We need to have an active part in the lives of our members, in the good and bad. We need to be praying constantly for them. We need to let them know they are lifted up. I pray that for our congregation everyday, and I pray for your Aaron as well. May God add His blessings when we fall short.

5:57 AM  
Blogger Keith Brenton said...

Our church family lost a dear sister to a handgun accident yesterday. We gathered last evening to comfort her family.

It would have been different, as you know, had Aaron been seriously injured or lost.

6:19 AM  
Blogger Donna G said...

Yes, we do well at funerals. But how do we do at sickness, divorce or just bad times? Me? Not so good? I am a little shocked that everyone "knew" and didn't reach out more...but only a little.

While this brings tears to my eyes, I wonder if it will really bring action in my life.

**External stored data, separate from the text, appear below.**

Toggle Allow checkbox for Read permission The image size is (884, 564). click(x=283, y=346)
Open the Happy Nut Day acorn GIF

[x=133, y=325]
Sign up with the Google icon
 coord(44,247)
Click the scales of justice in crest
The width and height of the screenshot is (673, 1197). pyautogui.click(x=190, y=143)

Will I try harder to find and help those that are hurting? Or will I too, just casually ask "how are you?" and never wait for an answer?

8:10 AM  
Blogger Rachel O said...

I would be cautious when blogging about real life situations. It's all over the news... employers reading blogs and firing.

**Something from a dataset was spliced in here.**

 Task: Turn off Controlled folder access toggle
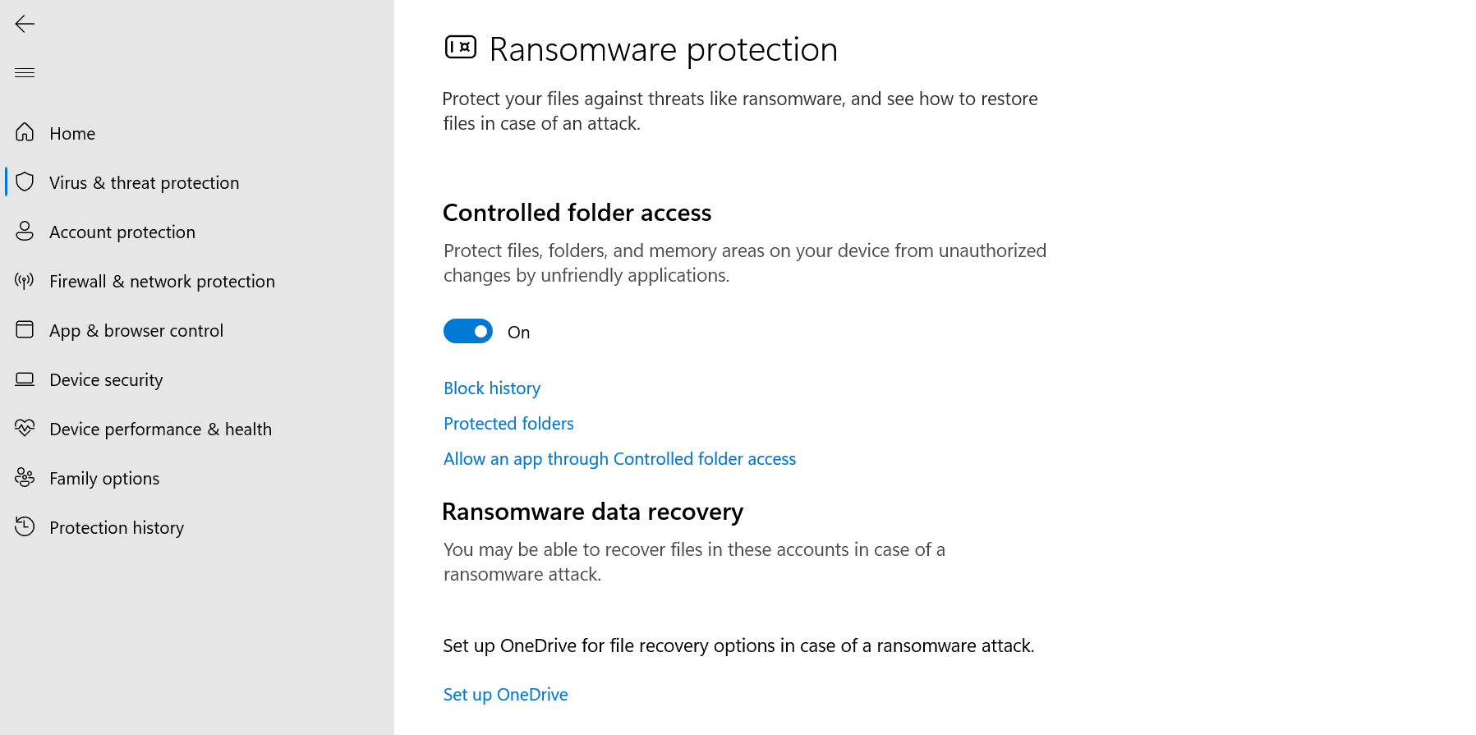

Not that your comments are wrong, but I'd just be cautious.

9:30 PM  
Blogger Neal said...

Yeah...I thought hard whether to post this or not or just keep it for myself, but what do you do about a situation where honesty can get you in trouble? Churches force ministers into dishonesty every day and I don't know how to fight that except by striving for transparency. It's going to be a hard lesson for both me and churches to learn.

10:23 PM  
Blogger Peggy N Texas said...

I would have a real problem working for a congregation, no matter the amount of money that would hide something like this? I don't understand hiding hurt!

I can't imagine it not being discussed, even in the realm of gossip!!!!

What ever the purpose of hiding this, the real issue was not the gun or mishandling of the gun, but the result of the situation, which caused pain. One writer said it would have been different if Aaron was seriously injured, but would it? I seriously doubt that. The hurt is hurt. Sounds like it was serious to Aaron. Will he come back?

God bless you, Neal for trying to make a difference and if you decide you need another place, look around. There are many congregations where this would not have happened and would appreciate your honesty and integrity.

God bless, Peggy in Texas

6:59 AM  
Blogger Monk-in-Training said...

Rachel is right, you might want to make the situations a bit more vauge and use initals instead of names. I did that on a recent posting on my blog.

7:16 PM  
Blogger CL said...

This entire situation makes me sad. I am sorry this happened. I think this same scenario plays out in too many churches, too often - I know first hand. Prayers for Aaron.